Table 5.The effect of base and solvent on the complexes 1-2 catalyzed Suzuki reaction of 4-bromophenetole with phenylboronic acid

Suzuki Reaction Catalysis of 1-2. Pd(II) based complexes are well-known for their catalytic activities. The Suzuki reaction of 4-bromophenetole with phenylboronic acid catalyzed by 1-2 are reported here. The results reveal that the base and solvent for the Suzuki reaction greatly influence catalytic activity (Table 5). The reaction temperature has less effect on the catalytic activity of 1-2. Among six different organic solvents, DMF is found to be the best solvent for this catalytic system. In other organic solvents, for example, methanol, methanol/water (2:2), ethylene glycol, acetonitrile and toluene, relatively low yields of coupling products were obtained.
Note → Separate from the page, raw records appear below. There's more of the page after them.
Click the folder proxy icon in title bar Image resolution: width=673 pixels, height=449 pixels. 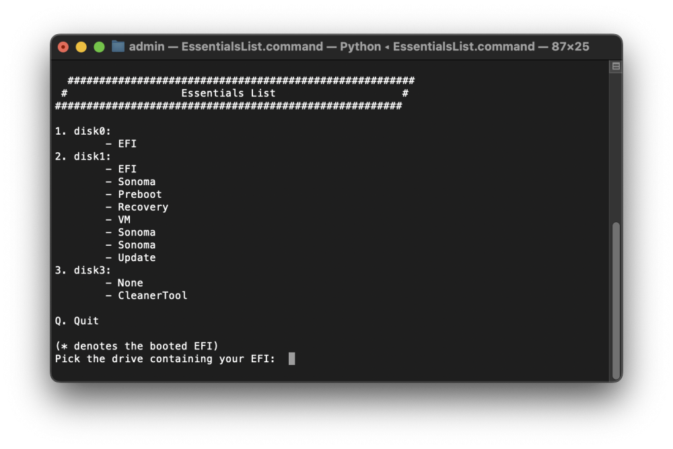(x=118, y=46)

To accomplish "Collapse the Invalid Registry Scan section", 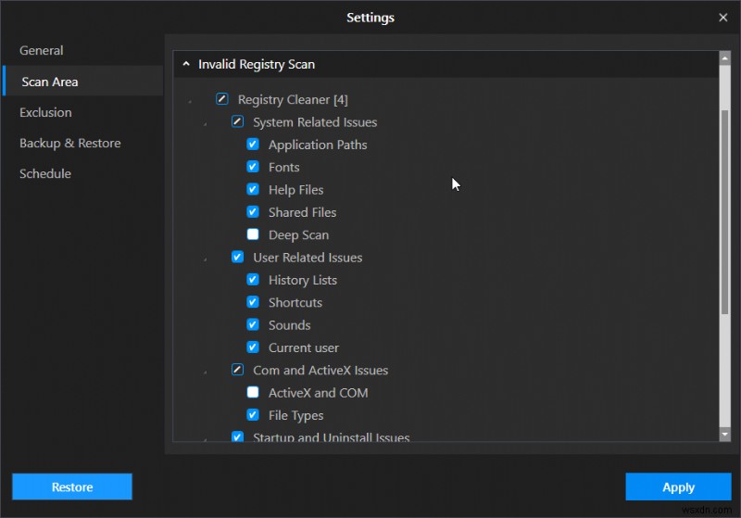I will 186,65.
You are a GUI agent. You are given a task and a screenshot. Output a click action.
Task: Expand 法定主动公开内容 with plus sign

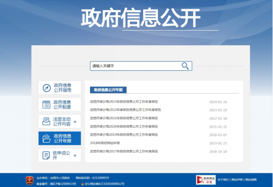pyautogui.click(x=75, y=122)
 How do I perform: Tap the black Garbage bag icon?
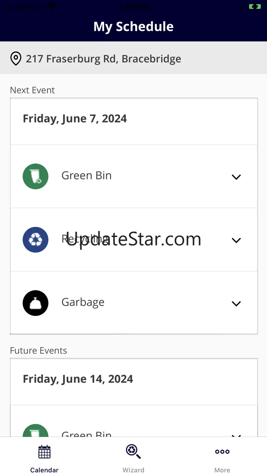pos(36,303)
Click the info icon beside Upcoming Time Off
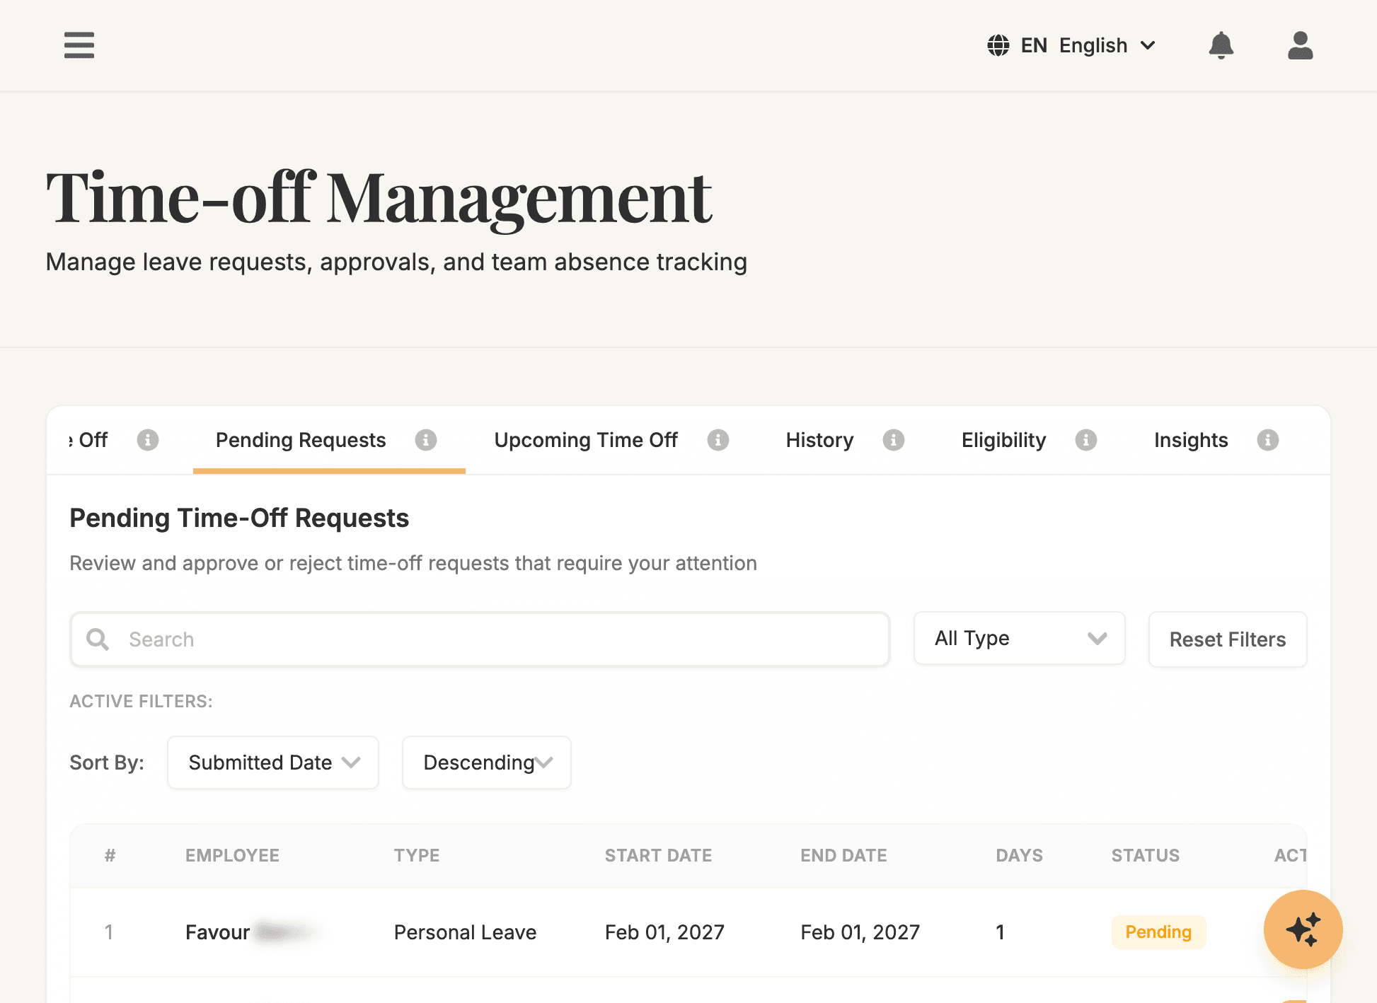The width and height of the screenshot is (1377, 1003). pos(719,439)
Among five different bases investigated for these reactions, NaOAc was found to be the most effective (Table 5, entry 1); K2CO3, Na2CO3, CH3ONa, and NaOH were substantially less effective. KF failed to promote the reaction (Table 5, entry 13). Compared with other Pd(II) complexes based on Schiff base ligands, the catalytic activities of the present complexes for the Suzuki reaction proved to be highly effective.32 From table 5, 2 shows better catalytic activities than 1, which may be due to the electron-withdrawing groups of 1 enhancing the steric effect and thereby reducing the activity.

 

Conclusion

We have synthesized and structurally characterized two new palladium complexes based on Schiff base ligands with and without electron-withdrawing groups, [Pd(L1)2] (1) and [Pd(L2)2] (2), and carried out a systematic study to investigate and understand the effect of electron-withdrawing groups on the antibacterial activity and catalytic activity of HL1, L2, 1, 2 and 1, 2, respectively. The results reveal that the electron-withdrawing groups of Schiff base ligands will improve the antibacterial activity, but reduce the catalytic activity. Moreover, both 1 and 2 exhibit photoluminescence in the solid state at room temperature (τ1 = 92.10 ns, τ2 = 175.35 ns, and τ3 = 1602.20 ns at 565 nm for 1, τ1 = 75.52 ns, τ2 = 145.20 ns, τ3 = 1812.25 ns at 615 nm for 2), suggest utility as light-emitting luminescent materials.